(Data records)
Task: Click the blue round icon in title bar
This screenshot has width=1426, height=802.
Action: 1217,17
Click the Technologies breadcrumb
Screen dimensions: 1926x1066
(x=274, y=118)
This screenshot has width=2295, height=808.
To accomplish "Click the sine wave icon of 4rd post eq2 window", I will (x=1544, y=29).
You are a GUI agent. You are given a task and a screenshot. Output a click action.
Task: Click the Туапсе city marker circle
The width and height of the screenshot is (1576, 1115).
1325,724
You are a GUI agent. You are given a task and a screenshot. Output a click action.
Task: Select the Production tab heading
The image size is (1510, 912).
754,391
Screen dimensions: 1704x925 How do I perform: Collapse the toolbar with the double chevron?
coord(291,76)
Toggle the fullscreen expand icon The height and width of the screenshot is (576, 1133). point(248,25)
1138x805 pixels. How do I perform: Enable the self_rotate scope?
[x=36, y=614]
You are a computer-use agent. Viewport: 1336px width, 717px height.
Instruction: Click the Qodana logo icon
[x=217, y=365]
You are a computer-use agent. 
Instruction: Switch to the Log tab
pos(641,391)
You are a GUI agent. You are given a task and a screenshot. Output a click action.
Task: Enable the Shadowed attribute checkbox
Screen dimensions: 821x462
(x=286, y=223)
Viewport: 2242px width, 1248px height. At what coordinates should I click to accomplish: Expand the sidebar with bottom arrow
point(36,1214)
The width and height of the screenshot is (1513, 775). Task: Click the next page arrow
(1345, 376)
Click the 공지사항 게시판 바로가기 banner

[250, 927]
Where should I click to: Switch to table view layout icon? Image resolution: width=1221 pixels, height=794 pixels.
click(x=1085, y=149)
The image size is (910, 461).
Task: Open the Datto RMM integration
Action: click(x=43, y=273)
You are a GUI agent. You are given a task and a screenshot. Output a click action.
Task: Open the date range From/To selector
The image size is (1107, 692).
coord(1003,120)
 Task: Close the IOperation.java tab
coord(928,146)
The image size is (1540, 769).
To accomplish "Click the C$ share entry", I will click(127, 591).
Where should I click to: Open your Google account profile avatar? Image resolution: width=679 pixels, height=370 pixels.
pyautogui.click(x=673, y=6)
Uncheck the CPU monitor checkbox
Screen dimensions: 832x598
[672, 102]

• _EXERCISE INSTRUCTIONS_: All records must be transcribed exactly, with none left out.

• _SOLUTION TO THE EXERCISE_:
Task: Click the blue round icon in title bar
This screenshot has width=1426, height=802.
Action: 1217,17
Click the Technologies breadcrumb
Screen dimensions: 1926x1066
(x=274, y=118)
This screenshot has width=2295, height=808.
To accomplish "Click the sine wave icon of 4rd post eq2 window", I will (x=1544, y=29).
You are a GUI agent. You are given a task and a screenshot. Output a click action.
Task: Click the Туапсе city marker circle
The width and height of the screenshot is (1576, 1115).
1325,724
You are a GUI agent. You are given a task and a screenshot. Output a click action.
Task: Select the Production tab heading
The image size is (1510, 912).
754,391
Screen dimensions: 1704x925 How do I perform: Collapse the toolbar with the double chevron?
coord(291,76)
Toggle the fullscreen expand icon The height and width of the screenshot is (576, 1133). point(248,25)
1138x805 pixels. How do I perform: Enable the self_rotate scope?
[x=36, y=614]
You are a computer-use agent. Viewport: 1336px width, 717px height.
Instruction: Click the Qodana logo icon
[x=217, y=365]
You are a computer-use agent. 
Instruction: Switch to the Log tab
pos(641,391)
You are a GUI agent. You are given a task and a screenshot. Output a click action.
Task: Enable the Shadowed attribute checkbox
Screen dimensions: 821x462
(x=286, y=223)
Viewport: 2242px width, 1248px height. At what coordinates should I click to accomplish: Expand the sidebar with bottom arrow
point(36,1214)
The width and height of the screenshot is (1513, 775). Task: Click the next page arrow
(1345, 376)
Click the 공지사항 게시판 바로가기 banner

[250, 927]
Where should I click to: Switch to table view layout icon? Image resolution: width=1221 pixels, height=794 pixels.
click(x=1085, y=149)
The image size is (910, 461).
Task: Open the Datto RMM integration
Action: click(x=43, y=273)
You are a GUI agent. You are given a task and a screenshot. Output a click action.
Task: Open the date range From/To selector
The image size is (1107, 692).
coord(1003,120)
 Task: Close the IOperation.java tab
coord(928,146)
The image size is (1540, 769).
To accomplish "Click the C$ share entry", I will click(127, 591).
Where should I click to: Open your Google account profile avatar? Image resolution: width=679 pixels, height=370 pixels.
pyautogui.click(x=673, y=6)
Uncheck the CPU monitor checkbox
Screen dimensions: 832x598
[672, 102]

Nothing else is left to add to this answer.